# Passage to read
Lunch
2782 recipes found

Curried Squash Soup With Frizzled Leeks

Turkey Burgers
Turkey burgers are much leaner than hamburgers, but they can be dry and dull. Moisten them by adding ketchup and a bit of grated onion to the ground turkey — or mayonnaise and a bit of mustard. The idea is to emphasize condiments, and keep the turkey moist.

Jerk Chicken
Done right, jerk chicken is one of the great barbecue traditions of the world, up there with Texas brisket and Chinese char siu. It is Jamaica to the bone, aromatic and smoky, sweet but insistently hot. All of its traditional ingredients grow in the island’s lush green interior: fresh ginger, thyme and scallions; Scotch bonnet peppers; and the sweet wood of the allspice tree, which burns to a fragrant smoke. “It’s not a sauce, it’s a procedure,” Jerome Williams, a Jamaican-born Brooklyn resident, told The Times in 2008 on a Sunday in Prospect Park, where families arrive as early as 6 a.m. for lakeside grilling spots, a few of which are actually authorized by the parks department. “It has to be hot, but it cannot only be hot, or you get no joy from it.” This recipe delivers that joy.

# Material for this exercise
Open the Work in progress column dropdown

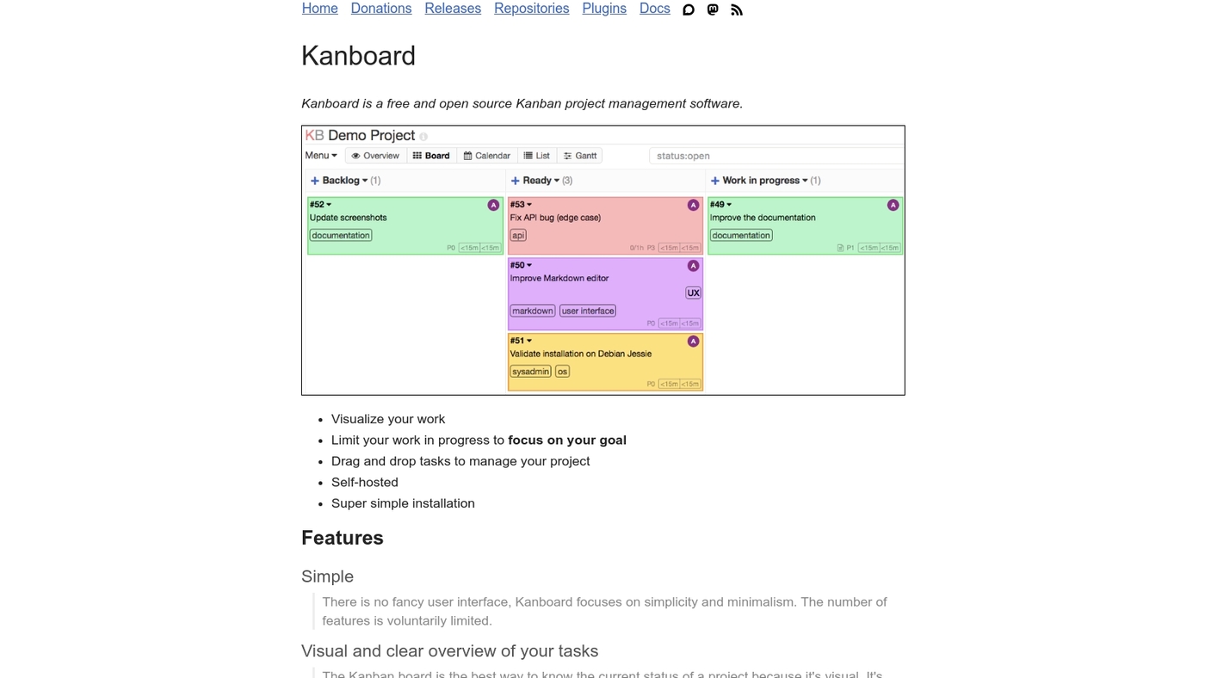(x=805, y=180)
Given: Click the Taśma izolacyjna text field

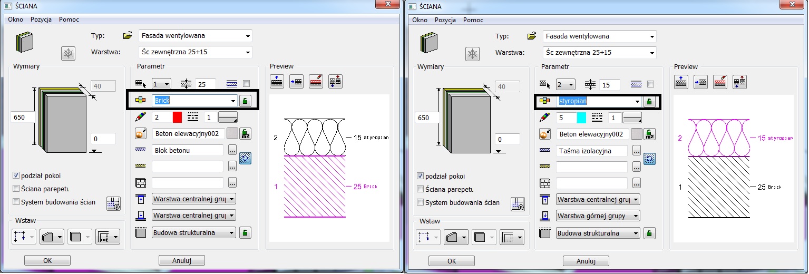Looking at the screenshot, I should pos(591,151).
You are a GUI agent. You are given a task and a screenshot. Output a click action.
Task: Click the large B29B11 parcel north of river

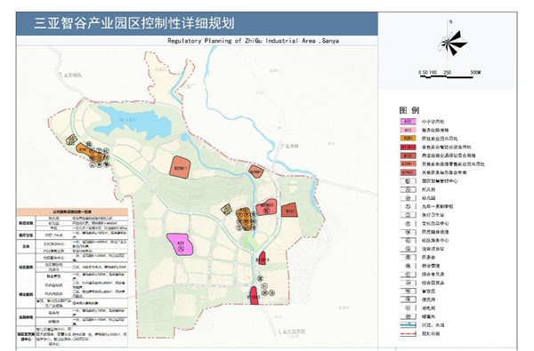pyautogui.click(x=180, y=167)
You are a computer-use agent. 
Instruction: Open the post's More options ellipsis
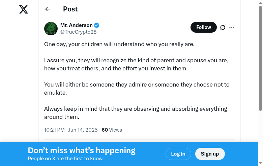pyautogui.click(x=232, y=27)
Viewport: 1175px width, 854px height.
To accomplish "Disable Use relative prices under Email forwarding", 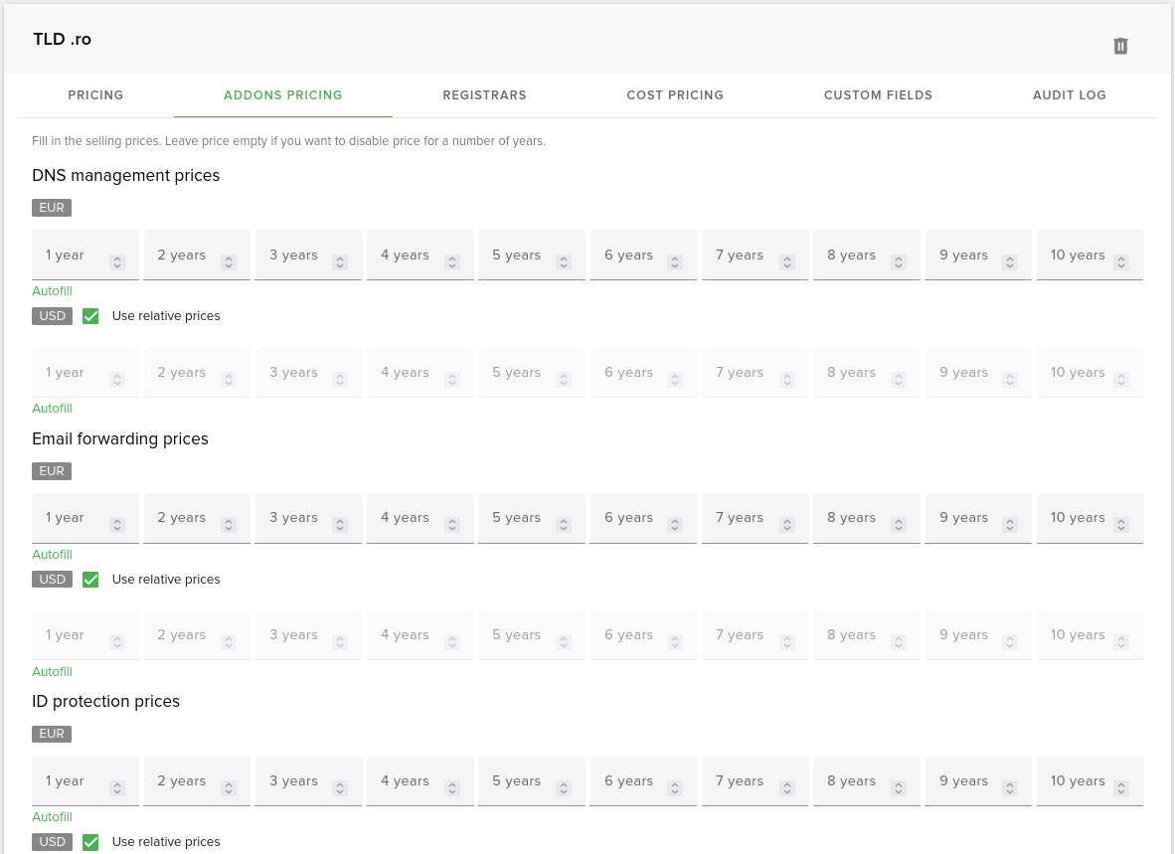I will pyautogui.click(x=90, y=579).
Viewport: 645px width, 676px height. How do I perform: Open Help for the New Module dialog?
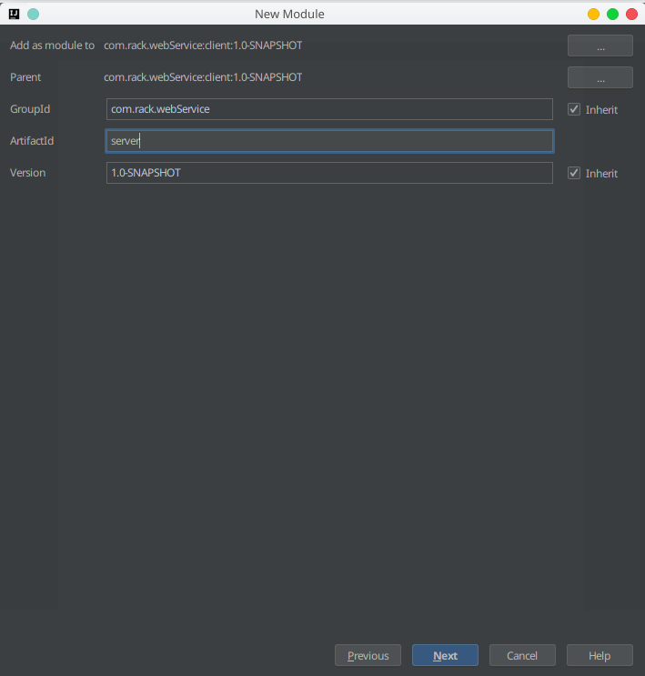tap(600, 655)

# Exercise instructions
**A.** According to the lunch recipes page, the wood of which tree burns to a fragrant smoke in jerk chicken?
**B.** Reproduce the part of the records that opens with the line containing "Viewport: 645px width, 676px" and runs through the end of the records, leaving out the pictures.

# Task-by-task results
**A.** The allspice tree.

**B.**
Viewport: 645px width, 676px height. How do I perform: Open Help for the New Module dialog?
tap(600, 655)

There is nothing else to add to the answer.